Rewrite the data below, putting "screen capture" wherever "screenshot" appears and keeping every other word the same.
==========
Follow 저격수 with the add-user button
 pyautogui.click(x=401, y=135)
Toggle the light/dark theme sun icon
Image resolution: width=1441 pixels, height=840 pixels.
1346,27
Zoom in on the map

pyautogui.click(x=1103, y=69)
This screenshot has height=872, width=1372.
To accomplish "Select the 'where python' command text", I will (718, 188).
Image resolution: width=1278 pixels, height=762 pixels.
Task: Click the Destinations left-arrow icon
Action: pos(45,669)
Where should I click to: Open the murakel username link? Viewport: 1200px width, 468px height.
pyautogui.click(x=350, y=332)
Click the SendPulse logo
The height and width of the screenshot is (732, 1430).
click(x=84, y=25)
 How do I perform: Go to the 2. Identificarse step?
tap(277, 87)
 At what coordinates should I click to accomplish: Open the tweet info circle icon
==========
TASK RESPONSE:
Follow 저격수 with the add-user button
 pyautogui.click(x=401, y=135)
Toggle the light/dark theme sun icon
Image resolution: width=1441 pixels, height=840 pixels.
1346,27
Zoom in on the map

pyautogui.click(x=1103, y=69)
This screen capture has height=872, width=1372.
To accomplish "Select the 'where python' command text", I will (718, 188).
Image resolution: width=1278 pixels, height=762 pixels.
Task: Click the Destinations left-arrow icon
Action: pos(45,669)
Where should I click to: Open the murakel username link? Viewport: 1200px width, 468px height.
pyautogui.click(x=350, y=332)
Click the SendPulse logo
The height and width of the screen capture is (732, 1430).
click(x=84, y=25)
 How do I perform: Go to the 2. Identificarse step?
tap(277, 87)
 At what coordinates should I click to accomplish: Open the tweet info circle icon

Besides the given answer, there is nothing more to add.